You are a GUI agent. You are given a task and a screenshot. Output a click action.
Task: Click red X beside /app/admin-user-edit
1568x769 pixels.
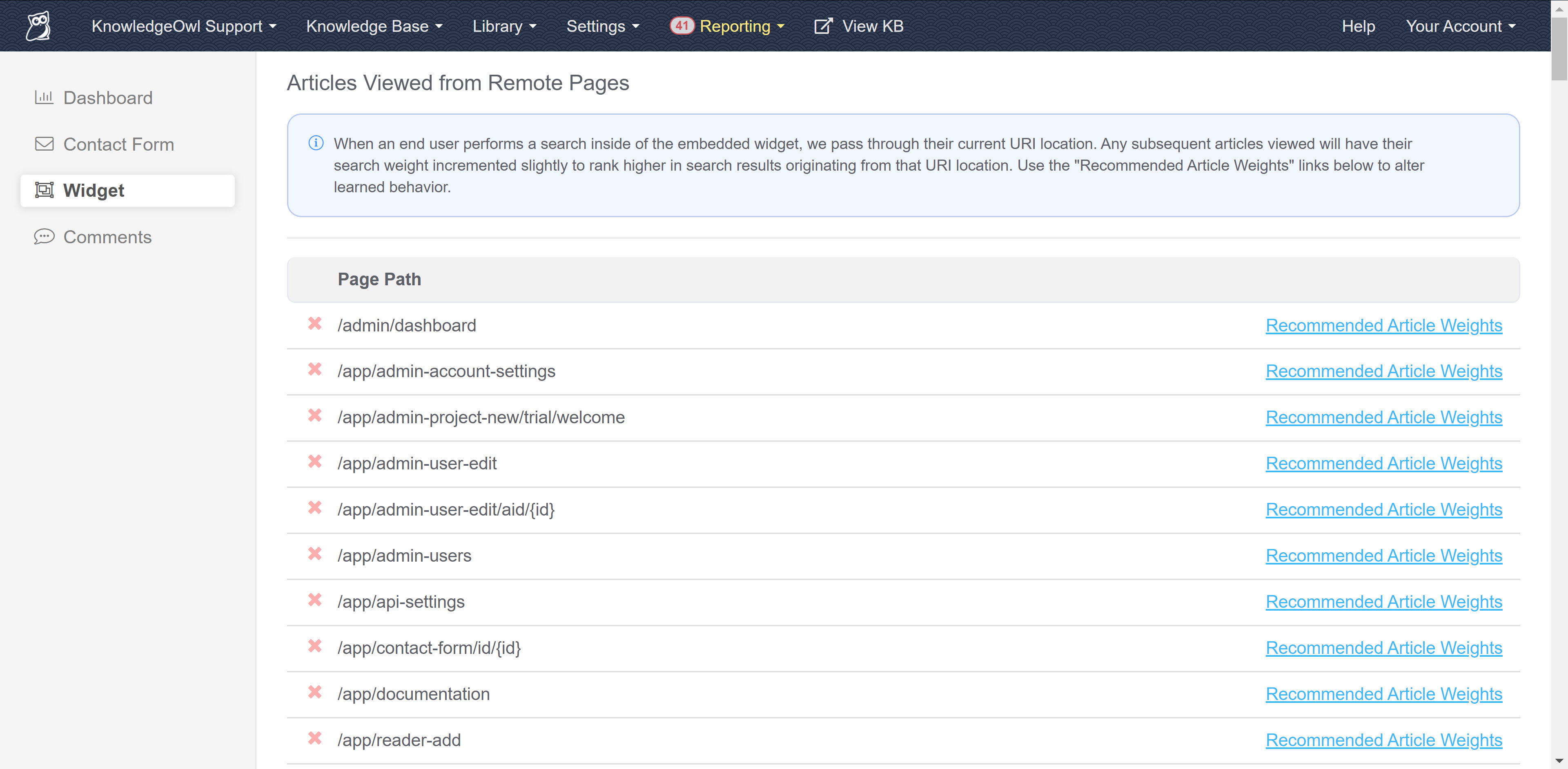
::::
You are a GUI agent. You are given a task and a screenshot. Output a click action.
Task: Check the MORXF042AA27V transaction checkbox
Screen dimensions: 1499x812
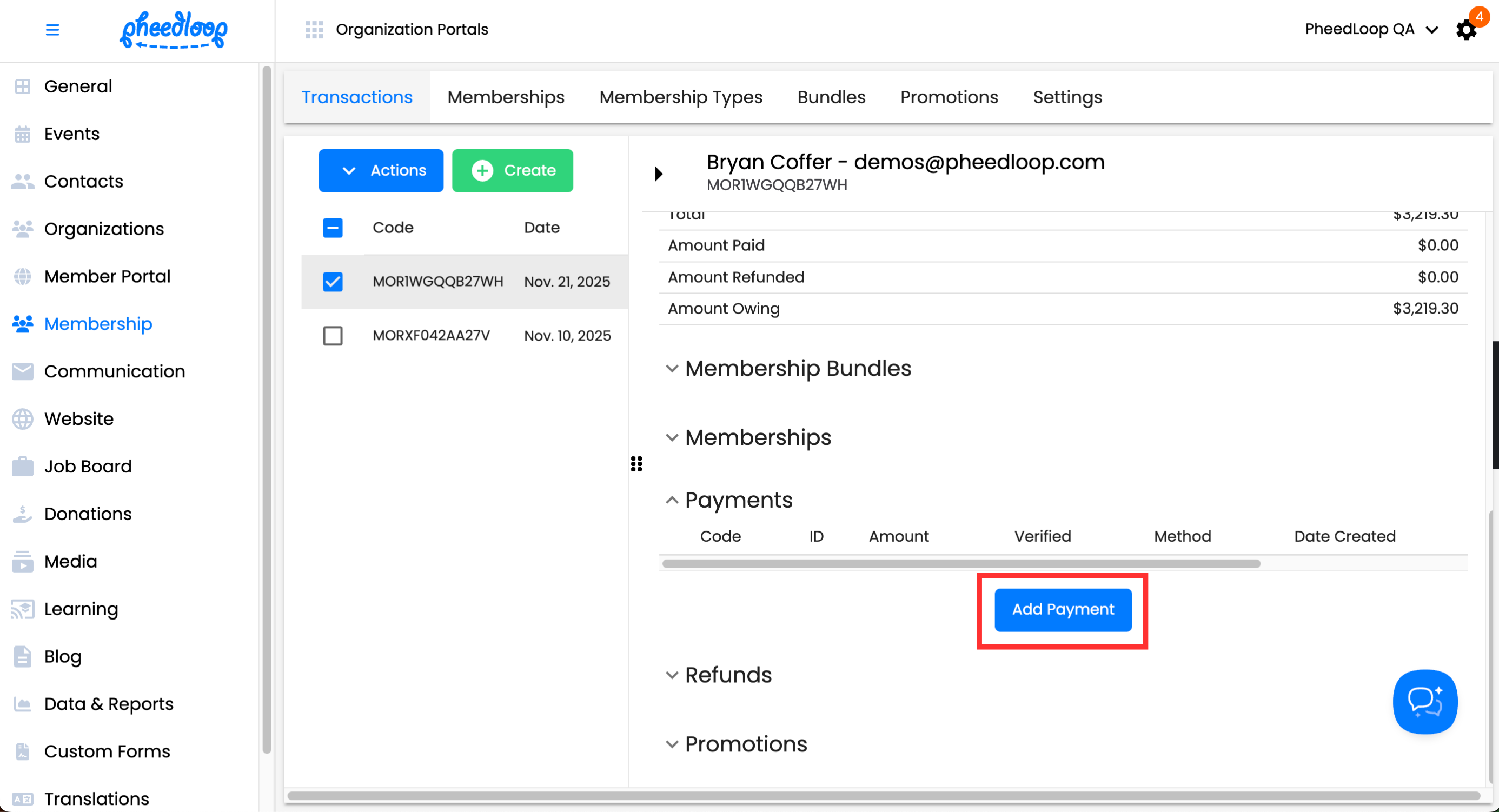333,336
::::
What is required.
Once you reach the line with "Task: Click red X beside /app/admin-user-edit" in the data above, copy it and every line after it exactly, up to and including the line with "1568x769 pixels.".

Response.
Task: Click red X beside /app/admin-user-edit
1568x769 pixels.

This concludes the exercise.